In the early 19th century, consumers found it extremely difficult to open tinned food. Soldiers had to use swords, bayonets and even gunfire to open the tins. Sailors were told “to cut round on top with a chisel or a hammer.”


Housewives used household tools such as knives, screwdrivers and hammers to open the tins. Others asked shopkeepers to open them in their shops.


The early food tins were sometimes heavier than the food they contained!


The demand for tinned food was therefore lukewarm. Tinned food was mainly consumed by sailors and soldiers until it became available to the public in 1830.


The word “can” was coined in 1939 by book-keepers at Underwood’s cannery in Boston, USA, as an abbreviation for “canister.” William Underwood of England set up the first cannery in America during the 1920s. In British English, food that has been preserved by being sealed in a tin is called tinned food.


Penknife with blades

Peter Durand of England created the use of “vessels of tin or other metals” for “preserving animal and vegetable food.”


In 1855 cutler and surgical instrument maker Robert Yeates of England invented a penknife with blades that folded into a handle. The device proved useful as a can-opener.

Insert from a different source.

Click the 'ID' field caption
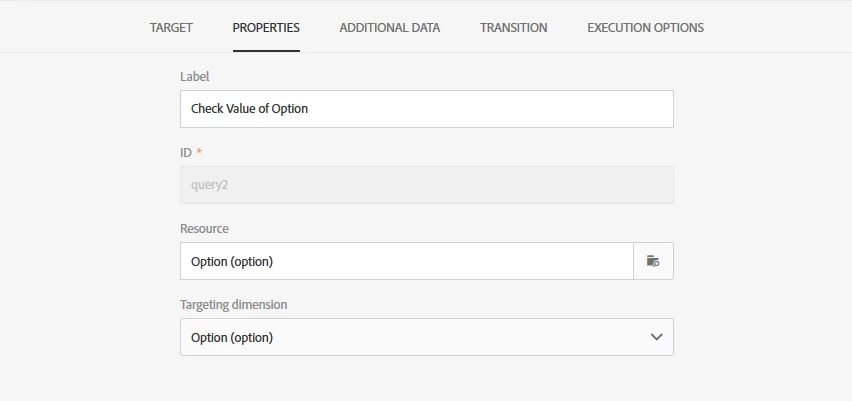 click(x=186, y=152)
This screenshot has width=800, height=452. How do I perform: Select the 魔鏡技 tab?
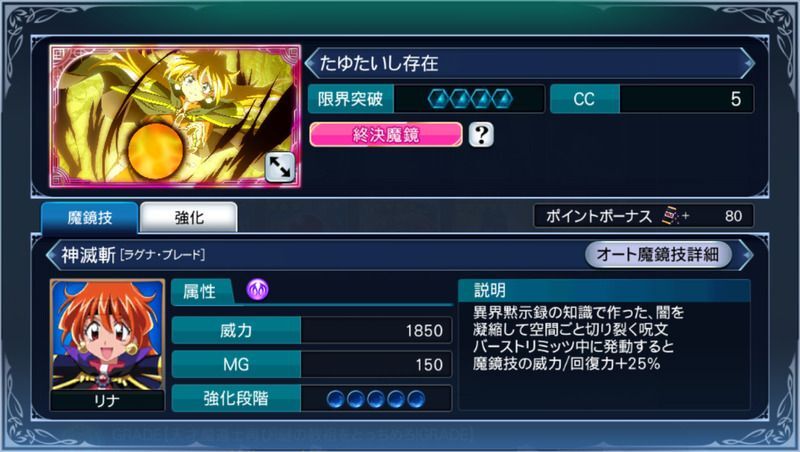[x=90, y=217]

Three years later, Ezra Warner of the US invented a two-bladed can-opener that was described as “part bayonet, part sickle.” Then came a tin with a key fixed to the top for opening. In 1970, William Lyman of the US introduced the first can-open with a cutting wheel.


A US company later promoted the modern form of rotary can-opener in 1927. It took 53 years before a British metal maker, William Cookson, invented the tear-open can.